Doses from artificial radiation are, for most of the population, much smaller than those from natural radiation but they still vary considerably. They are in principle fully controllable, unlike natural sources.
Medical. Radiation is used in medicine in two distinct ways: to diagnose disease or injury; and to kill cancerous cells. In the oldest and most common diagnostic use, X rays are passed through the patient to produce an image. The technique is so valuable that millions of X ray examinations are conducted every year. One chest X ray will give 0.1 mSv of radiation dose. For some diseases, diagnostic information can be obtained using gamma rays emitted by radioactive materials introduced into the patient by injection, or by swallowing or by inhalation. This technique is called nuclear medicine. The radioactive material is part of a pharmaceutical chosen so that it preferentially locates in the organ or part of the body being studied. To follow the distribution or flow of the radioactive material a gamma camera is used. It detects the gamma radiation and produces an image, and this indicates whether the tissue is healthy or provides information on the nature and extent of the disease.

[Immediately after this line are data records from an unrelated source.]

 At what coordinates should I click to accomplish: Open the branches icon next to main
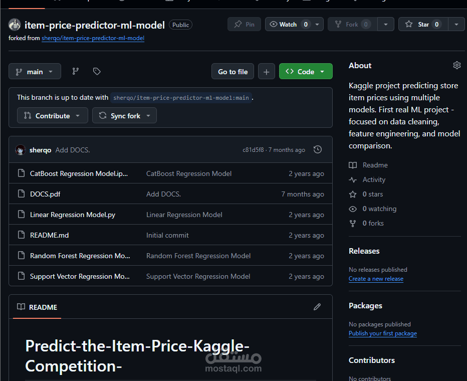click(x=76, y=72)
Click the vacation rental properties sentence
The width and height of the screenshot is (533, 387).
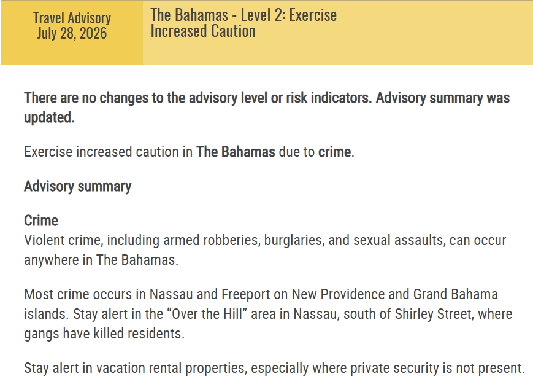coord(275,368)
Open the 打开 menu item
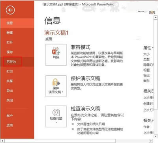The height and width of the screenshot is (143, 158). tap(9, 42)

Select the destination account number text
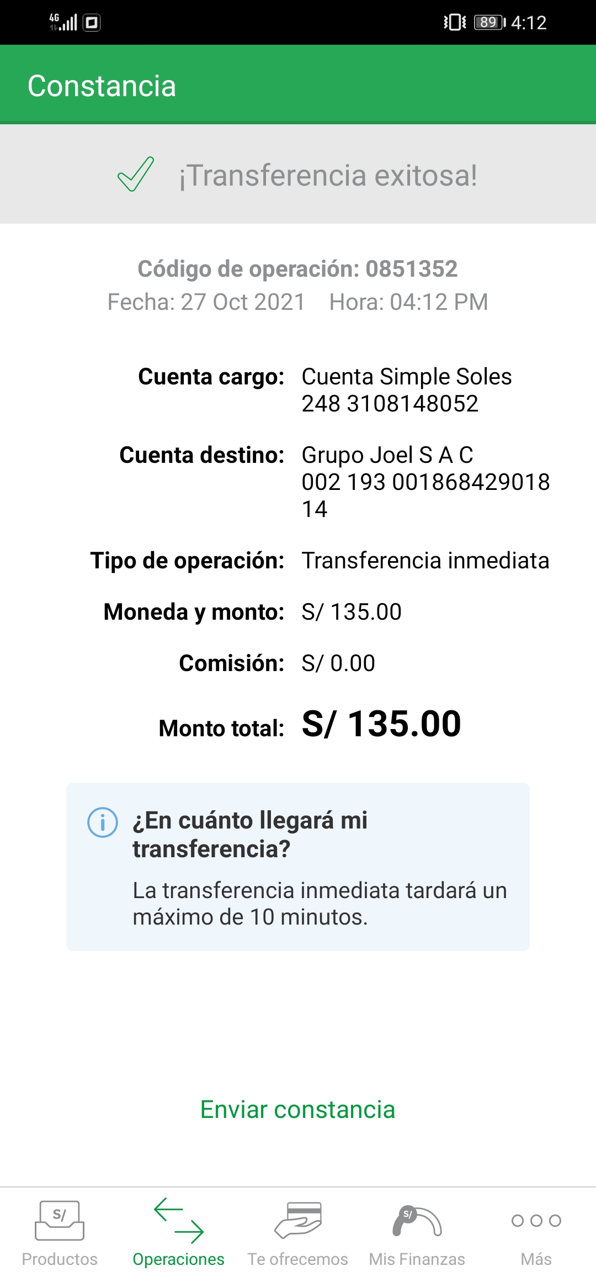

Cancerous conditions may be treated through radiotherapy, in which beams of high energy X rays or gamma rays from cobalt-60 or similar sources are used. They are carefully aimed to kill the diseased tissue, often from several different directions to reduce the dose to surrounding healthy tissue. Radioactive substances, either as small amounts of solid material temporarily inserted into tissues or as radioactive solutions, can also be used in treating diseases, delivering high but localised radiation doses.
Medical uses of radiation are by far the largest source of man-made exposure of the public; the global yearly average dose is 0.3 millisieverts.
Environmental Radiation. Radioactive materials are also present in the atmosphere as a result of atomic bomb testing and other activities. They may lead to human exposure by several pathways external irradiation from radioactive materials deposited on the ground; inhalation of airborne radioactivity, and ingestion of radioactive materials in food and water.
Radioactive fall-out from nuclear weapons tests carried out in the atmosphere is the most widespread environmental contaminant but doses to the public have declined from the relatively high values of the early 1960s to very low levels now. The global yearly average dose is 0.006 millisieverts. However, where tests were carried out at ground level or even underground, localised contamination often remains near weapons sites.
Nuclear and other industries, and to a small degree hospitals and universities, discharge radioactive materials to the environment. Nearly all countries regulate industrial discharges and require the more significant to be authorized and monitored. Monitoring of such effluent may be carried out by the government department that authorizes the discharges as well as by the operator.
The nuclear power industry releases small quantities of a wide variety of radioactive materials at each stage in the nuclear fuel cycle. For the public the global yearly average dose is 0.008 millisieverts. The type of radioactive materials, and whether they are liquid, gaseous or particulate depends upon the operation of each process. For instance, nuclear power stations release carbon-14 and sulphur-35, which find their way through food chains to humans. Liquid discharges include radioactive materials that people may ingest through fish and shellfish.
The yearly dose to individuals living close to a power plant is small - usually a fraction of a millisievert; doses to people further away are even smaller. Reprocessing nuclear fuel produces higher doses which vary greatly from plant to plant. For the most exposed members of the public, they can be as high as 0.4 millisieverts, but for most of the population they are very much smaller.
World-wide, there are estimated to be four million workers exposed to artificial radiation as a result of their work, with an average yearly dose of about 1 millisievert. Another five million (mostly in civil aviation) have yearly average doses due to natural radiation of 1.7 millisieverts.
Non-nuclear industries also produce radioactive discharges. They include the processing of ores containing radioactive materials as well as the element for which the ore is processed. Phosphorus ores, for instance, contain radium which can find its way into the effluent. A very different industry, the generation of electricity by coal-fired power stations, results in the release of naturally-occurring radioactive materials from the coal. These are discharged to air and transfer through food chains to the population. However, the radiation doses are always low - 0.001 millisieverts or less.
Accidental releases of radioactive materials. Apart from contamination due to the normal operations of the nuclear industry, radioactivity has been widely dispersed accidentally. The most significant accident was at Chernobyl nuclear power station in the Ukraine, where an explosion caused the release of large amounts of radioactivity over a period of several days. Airborne radioactive material dispersed widely over Europe and even further afield. Contamination at ground level varied considerably, being much heavier where rain washed the radioactivity out of the air. Radiation doses therefore varied significantly from normal. More than 100,000 people were evacuated during the first three weeks following the accident. Whole body doses received from external radiation from the Ukrainian part of the 30-km exclusion zone showed an average value of 15 millisieverts. (source OECD, 1995)
Radiation in Consumer Products. Minute radiation doses are received from the artificial radioactivity in consumer goods such as smoke detectors and luminous watches, and from the natural radioactivity of gas mantles. The global yearly average dose is extremely small (0.0005 millisieverts).